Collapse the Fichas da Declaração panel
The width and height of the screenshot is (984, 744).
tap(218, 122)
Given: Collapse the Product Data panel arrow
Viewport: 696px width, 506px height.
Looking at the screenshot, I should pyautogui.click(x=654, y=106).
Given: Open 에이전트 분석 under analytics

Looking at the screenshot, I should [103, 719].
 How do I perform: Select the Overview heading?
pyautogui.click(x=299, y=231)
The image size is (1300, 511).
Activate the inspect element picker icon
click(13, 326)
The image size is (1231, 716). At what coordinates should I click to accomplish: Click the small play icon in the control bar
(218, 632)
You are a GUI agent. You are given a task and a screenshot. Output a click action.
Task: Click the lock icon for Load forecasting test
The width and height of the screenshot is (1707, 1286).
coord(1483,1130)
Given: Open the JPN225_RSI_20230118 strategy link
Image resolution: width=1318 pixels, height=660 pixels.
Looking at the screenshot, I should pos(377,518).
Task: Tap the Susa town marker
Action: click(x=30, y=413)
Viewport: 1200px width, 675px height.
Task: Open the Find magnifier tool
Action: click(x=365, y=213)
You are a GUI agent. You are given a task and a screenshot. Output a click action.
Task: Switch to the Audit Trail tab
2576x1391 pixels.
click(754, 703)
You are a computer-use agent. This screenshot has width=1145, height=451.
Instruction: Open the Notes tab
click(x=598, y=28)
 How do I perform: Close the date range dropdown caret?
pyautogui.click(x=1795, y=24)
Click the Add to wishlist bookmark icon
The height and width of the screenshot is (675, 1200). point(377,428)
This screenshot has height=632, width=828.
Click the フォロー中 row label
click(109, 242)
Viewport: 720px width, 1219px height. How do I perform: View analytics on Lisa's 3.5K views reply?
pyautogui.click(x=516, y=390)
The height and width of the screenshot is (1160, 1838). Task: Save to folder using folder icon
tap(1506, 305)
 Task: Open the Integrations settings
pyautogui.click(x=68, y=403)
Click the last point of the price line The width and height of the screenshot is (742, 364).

★ ★ ★ ★

Work instructions: Could you edit the lines above so that "panel" becomes "section" everywhere and nothing else changes?

Output:
Collapse the Fichas da Declaração section
The width and height of the screenshot is (984, 744).
tap(218, 122)
Given: Collapse the Product Data section arrow
Viewport: 696px width, 506px height.
Looking at the screenshot, I should pyautogui.click(x=654, y=106).
Given: Open 에이전트 분석 under analytics

Looking at the screenshot, I should [103, 719].
 How do I perform: Select the Overview heading?
pyautogui.click(x=299, y=231)
The image size is (1300, 511).
Activate the inspect element picker icon
click(13, 326)
The image size is (1231, 716). At what coordinates should I click to accomplish: Click the small play icon in the control bar
(218, 632)
You are a GUI agent. You are given a task and a screenshot. Output a click action.
Task: Click the lock icon for Load forecasting test
The width and height of the screenshot is (1707, 1286).
coord(1483,1130)
Given: Open the JPN225_RSI_20230118 strategy link
Image resolution: width=1318 pixels, height=660 pixels.
Looking at the screenshot, I should pos(377,518).
Task: Tap the Susa town marker
Action: click(x=30, y=413)
Viewport: 1200px width, 675px height.
Task: Open the Find magnifier tool
Action: click(x=365, y=213)
You are a GUI agent. You are given a task and a screenshot. Output a click action.
Task: Switch to the Audit Trail tab
2576x1391 pixels.
click(754, 703)
You are a computer-use agent. This screenshot has width=1145, height=451.
Instruction: Open the Notes tab
click(x=598, y=28)
 How do I perform: Close the date range dropdown caret?
pyautogui.click(x=1795, y=24)
Click the Add to wishlist bookmark icon
The height and width of the screenshot is (675, 1200). point(377,428)
This screenshot has height=632, width=828.
Click the フォロー中 row label
click(109, 242)
Viewport: 720px width, 1219px height. How do I perform: View analytics on Lisa's 3.5K views reply?
pyautogui.click(x=516, y=390)
The height and width of the screenshot is (1160, 1838). Task: Save to folder using folder icon
tap(1506, 305)
 Task: Open the Integrations settings
pyautogui.click(x=68, y=403)
Click the last point of the price line The width and height of the screenshot is (742, 364).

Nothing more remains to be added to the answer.